Environment for Linear and non-linear Image reconstruction using GPU Acceleration

Contributors (sorted alphabetically):

  • Kristian Bredies (University of Graz)
  • Gerald Buchgraber (Graz University of Technology, now at Datenkraft IT-Consulting)
  • Manuel Freiberger (Graz University of Technology, now at Anton Paar)
  • Andreas Huber (Graz University of Technology)
  • Florian Knoll (CAI2R, New York School of Medicine)

General Information

AGILE (Environment for Linear and non-linear Image reconstruction using Gpu Acceleration) is an open source library for GPU accelerated reconstruction problems in medical imaging. It includes reconstruction code for Fluorescence Tomography and Magnetic Resonance Imaging.

If you use this library or the provided data in your publications, please cite: Knoll, F.; Freiberger, M.; Bredies, K.; Stollberger, R.: AGILE: An open source library for image reconstruction using graphics card hardware acceleration. Proc. Intl. Soc. Mag. Reson. Med. 19:2554 (2011)

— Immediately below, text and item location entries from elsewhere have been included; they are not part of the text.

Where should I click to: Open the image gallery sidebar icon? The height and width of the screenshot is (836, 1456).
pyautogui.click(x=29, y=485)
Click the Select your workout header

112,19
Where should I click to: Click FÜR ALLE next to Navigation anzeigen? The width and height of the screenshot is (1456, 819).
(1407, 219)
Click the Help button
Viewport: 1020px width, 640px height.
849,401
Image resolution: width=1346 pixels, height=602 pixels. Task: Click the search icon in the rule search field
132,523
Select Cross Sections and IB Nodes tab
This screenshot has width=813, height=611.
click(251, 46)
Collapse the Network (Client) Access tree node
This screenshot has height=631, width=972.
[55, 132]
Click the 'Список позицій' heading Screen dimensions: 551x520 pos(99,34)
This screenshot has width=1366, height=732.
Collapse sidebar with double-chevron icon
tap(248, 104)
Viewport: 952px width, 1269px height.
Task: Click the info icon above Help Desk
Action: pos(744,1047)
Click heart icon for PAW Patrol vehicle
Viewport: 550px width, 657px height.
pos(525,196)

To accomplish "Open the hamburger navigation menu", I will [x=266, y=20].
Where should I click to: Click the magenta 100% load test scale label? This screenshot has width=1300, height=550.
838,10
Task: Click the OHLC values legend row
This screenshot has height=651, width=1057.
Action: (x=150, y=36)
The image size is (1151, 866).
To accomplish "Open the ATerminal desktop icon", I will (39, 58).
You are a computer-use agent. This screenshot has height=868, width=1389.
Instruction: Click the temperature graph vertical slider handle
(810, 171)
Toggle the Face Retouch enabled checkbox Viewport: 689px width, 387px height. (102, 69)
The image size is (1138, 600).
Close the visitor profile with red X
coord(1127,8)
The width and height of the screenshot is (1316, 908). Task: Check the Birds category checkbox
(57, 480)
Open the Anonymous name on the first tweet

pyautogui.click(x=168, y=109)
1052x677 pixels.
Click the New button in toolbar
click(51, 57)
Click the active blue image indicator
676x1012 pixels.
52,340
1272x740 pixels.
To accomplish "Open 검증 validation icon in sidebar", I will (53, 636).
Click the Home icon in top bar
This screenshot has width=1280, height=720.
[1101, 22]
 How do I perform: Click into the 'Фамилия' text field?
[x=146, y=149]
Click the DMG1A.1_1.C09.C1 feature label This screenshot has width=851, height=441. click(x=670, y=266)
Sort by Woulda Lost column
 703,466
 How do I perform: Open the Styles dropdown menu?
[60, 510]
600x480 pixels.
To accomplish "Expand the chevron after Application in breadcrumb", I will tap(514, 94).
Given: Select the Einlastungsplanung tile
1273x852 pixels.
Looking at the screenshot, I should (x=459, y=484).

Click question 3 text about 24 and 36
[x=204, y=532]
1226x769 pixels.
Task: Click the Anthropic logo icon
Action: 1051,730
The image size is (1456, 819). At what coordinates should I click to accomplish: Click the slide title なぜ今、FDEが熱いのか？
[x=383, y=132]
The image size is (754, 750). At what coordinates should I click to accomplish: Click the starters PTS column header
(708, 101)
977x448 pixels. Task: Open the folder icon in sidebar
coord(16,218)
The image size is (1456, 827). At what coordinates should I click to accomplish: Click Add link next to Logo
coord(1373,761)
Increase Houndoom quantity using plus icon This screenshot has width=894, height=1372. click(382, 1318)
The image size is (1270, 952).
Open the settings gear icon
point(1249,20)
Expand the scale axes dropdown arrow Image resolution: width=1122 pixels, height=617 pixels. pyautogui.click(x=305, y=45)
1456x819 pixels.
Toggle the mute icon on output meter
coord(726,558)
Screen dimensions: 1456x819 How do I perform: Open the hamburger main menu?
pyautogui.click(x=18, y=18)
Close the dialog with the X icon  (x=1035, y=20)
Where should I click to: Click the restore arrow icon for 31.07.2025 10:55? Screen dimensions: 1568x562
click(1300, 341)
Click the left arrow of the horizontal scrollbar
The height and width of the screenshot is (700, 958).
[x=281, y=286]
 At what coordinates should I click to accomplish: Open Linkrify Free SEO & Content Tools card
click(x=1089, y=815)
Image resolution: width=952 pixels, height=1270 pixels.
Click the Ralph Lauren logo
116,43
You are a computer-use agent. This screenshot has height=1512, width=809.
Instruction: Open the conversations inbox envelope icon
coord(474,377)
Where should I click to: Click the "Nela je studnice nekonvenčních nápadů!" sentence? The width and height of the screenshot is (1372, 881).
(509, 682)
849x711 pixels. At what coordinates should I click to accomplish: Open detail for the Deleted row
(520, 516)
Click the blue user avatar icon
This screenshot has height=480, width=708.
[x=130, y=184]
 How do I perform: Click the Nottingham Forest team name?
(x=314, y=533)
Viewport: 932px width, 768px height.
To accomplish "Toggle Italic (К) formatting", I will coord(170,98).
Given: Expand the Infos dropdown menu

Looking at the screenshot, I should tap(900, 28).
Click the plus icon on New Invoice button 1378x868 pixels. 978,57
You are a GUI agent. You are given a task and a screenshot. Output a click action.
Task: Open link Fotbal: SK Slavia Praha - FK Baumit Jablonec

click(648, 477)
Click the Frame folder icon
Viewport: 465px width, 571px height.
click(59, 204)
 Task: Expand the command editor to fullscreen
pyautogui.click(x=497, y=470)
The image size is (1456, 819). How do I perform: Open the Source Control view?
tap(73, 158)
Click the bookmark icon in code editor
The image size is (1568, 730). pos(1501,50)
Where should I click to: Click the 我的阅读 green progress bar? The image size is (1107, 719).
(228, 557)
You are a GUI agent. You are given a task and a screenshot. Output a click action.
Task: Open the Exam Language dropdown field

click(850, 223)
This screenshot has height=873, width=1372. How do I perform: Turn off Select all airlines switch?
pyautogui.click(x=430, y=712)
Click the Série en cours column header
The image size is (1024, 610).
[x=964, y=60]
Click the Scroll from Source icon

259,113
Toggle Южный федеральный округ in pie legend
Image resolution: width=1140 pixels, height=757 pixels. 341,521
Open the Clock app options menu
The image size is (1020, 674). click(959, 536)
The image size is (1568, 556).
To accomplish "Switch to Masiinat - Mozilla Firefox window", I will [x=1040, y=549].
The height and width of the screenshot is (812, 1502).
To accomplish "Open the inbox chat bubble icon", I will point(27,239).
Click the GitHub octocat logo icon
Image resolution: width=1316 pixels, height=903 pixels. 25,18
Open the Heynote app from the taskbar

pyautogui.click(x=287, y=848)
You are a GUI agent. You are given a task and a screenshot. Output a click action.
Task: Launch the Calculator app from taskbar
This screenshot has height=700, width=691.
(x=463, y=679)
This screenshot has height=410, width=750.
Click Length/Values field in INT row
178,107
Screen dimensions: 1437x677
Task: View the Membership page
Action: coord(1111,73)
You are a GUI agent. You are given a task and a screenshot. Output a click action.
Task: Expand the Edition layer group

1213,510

This work is funded and supported by the Austrian Science Fund (FWF) in the context of project 'SFB F3209-19' (Mathematical Optimization and Applications in Biomedical Sciences) MOBIS

Build & Installation

AGILE was developed and tested on Linux (OpenSUSE and Ubuntu) systems. It uses CMake in order to generate the Makefiles in a flexible manner. You also need the third-party libraries Boost (http://www.boost.org/) and OpenMPI (http://www.open-mpi.org/) to compile the library.

It is suggested to make an out-of-source build where the resultant object files, libraries and executables will be placed separated from the source files. This helps to keep the source directories clean.

To build the library, create a new directory (e.g. 'build') and execute the 'cmake' command in there providing the root directory of AGILE (which should be the current directory) as argument. Afterwards 'make' can be executed in the build directory to generate the library.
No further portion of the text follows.